Any backlash is welcome, I’m sure, a ripple in the ocean getting much more attention than just another cracking Nike ad. Which as a 30th Anniversary of the greatest slogan ever is just what they want.
The whole thing is beautifully choreographed. They’re not just a sports brand, they’re an inspiration brand and this is perfect. Who wouldn’t be proud to stand up for racial equality and opportunity? Anyone who’s shocked by it forgot or didn’t know what they stand for – this is just a reminder.
It shows Nike knows who they are, what they want to stand for and that they have a clear idea of the sort of position that will resonate with a significant part of their audience.
But how it links to the Essex debacle? Ask yourself the same questions about the University of Essex that the world is asking about Nike. What do *those* Tweets say they stand for? Kicking sand at other universities?

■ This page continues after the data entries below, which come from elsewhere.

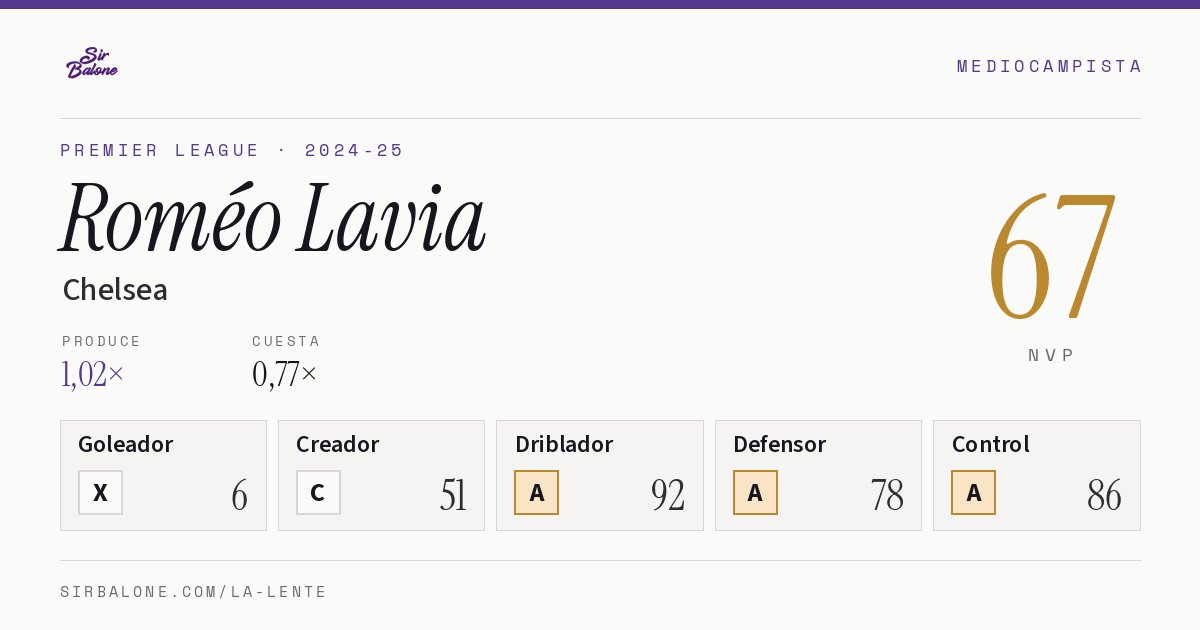Click the X grade badge under Goleador
The width and height of the screenshot is (1200, 630).
tap(101, 492)
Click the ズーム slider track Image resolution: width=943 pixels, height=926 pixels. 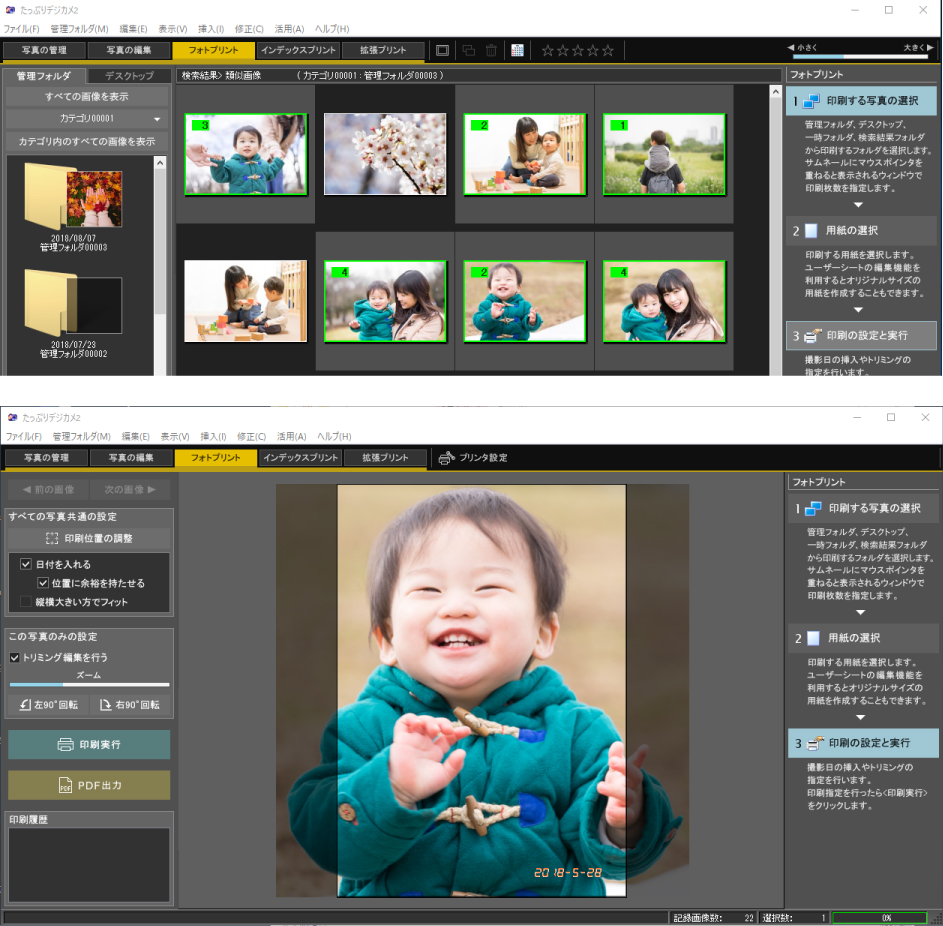pos(89,685)
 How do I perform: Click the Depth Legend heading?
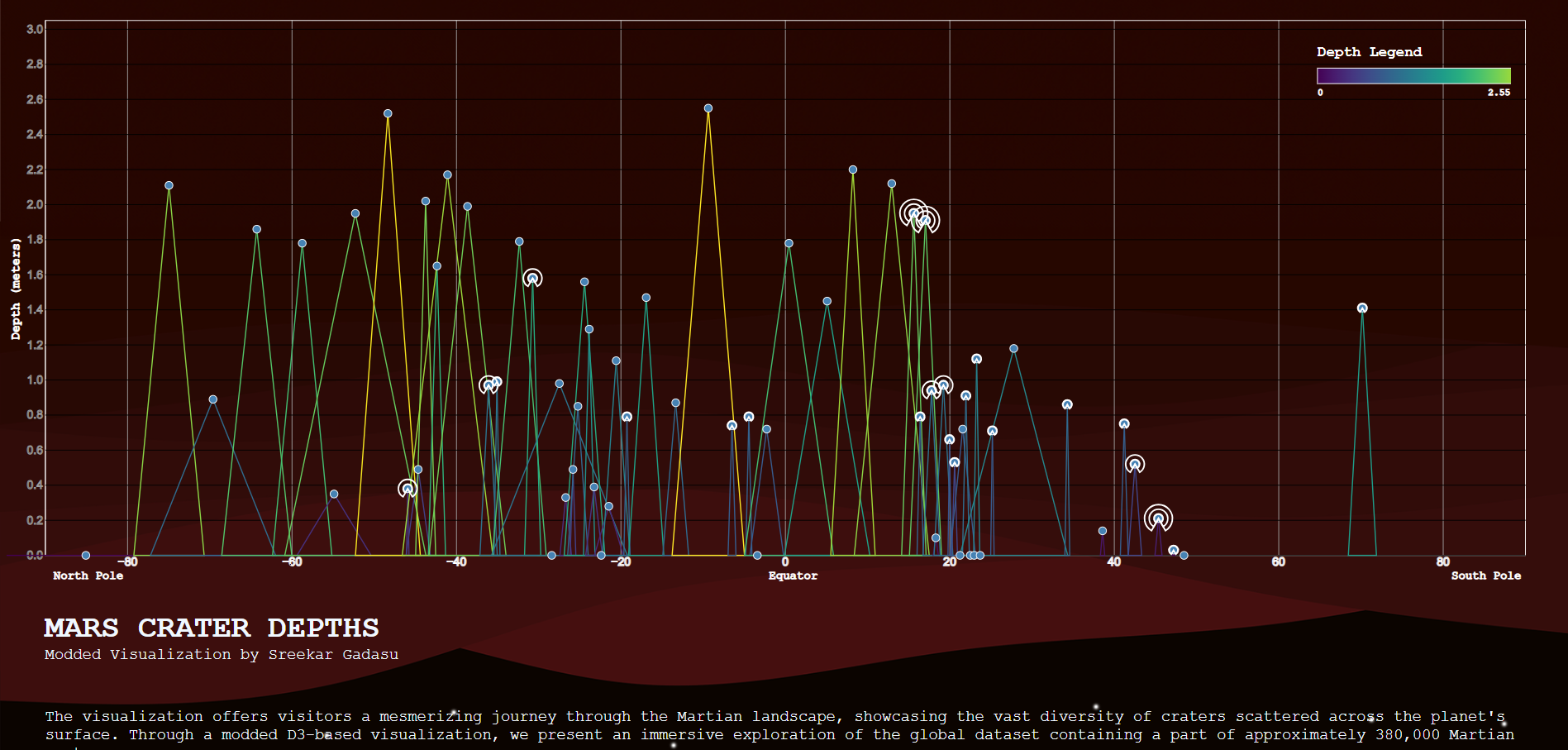1369,51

In this instance Essex can’t defend their actions because there’s nothing to defend. Just some foolishness. These are two very different types of controversy.
So, what’s the lesson to learn here? Quite simple; if you’re going to make a noise about something and upset people make sure it comes from a position you’re willing – and want – to defend. And that’s worth defending.
Dave Musson – editor-in-chief, The Native
It couldn’t be more different to the Essex efforts, which this very site publicly backed and that certainly caught my attention on Result Day. On reflection and in comparison to this effort (and with Essex’s subsequent u-turn), they now come across as just a series of snarky tweets on a single day, without a strategy, without a link to the core brand proposition and speaking to an echo chamber that was always going to take offence.
Young people increasingly want brands to stand for something. Right now, that responsibility might be on big, lifestyle brands, but who’s to say a University can’t do the same?
There is absolutely no reason for them not to; look at what happened when the University of Reading told people to jog on.
The challenge is making sure that, when you’re ready to put yourself out there, you’ve worked on the strategy and you have the content and conviction to see it through – rather than blowing your load with some soon-to-be-deleted sparks of sassiness.
As I wrote in my original round-up of A-level Results Day, I was a big fan of the University of Essex’s approach – and still am. I can’t remember seeing a University display such a distinct character for a day. But that conviction to own their position and see it through was ultimately lacking.
Being controversial and picking a side won’t please everyone. As we’ve seen on many occasions, it will piss plenty off. But, ask yourself – do you really need to worry about those types who disagree with you?
Think instead of creating something that resonates with the type of person you actually want on your side. Get this sort of thing right and they’ll have your back for life.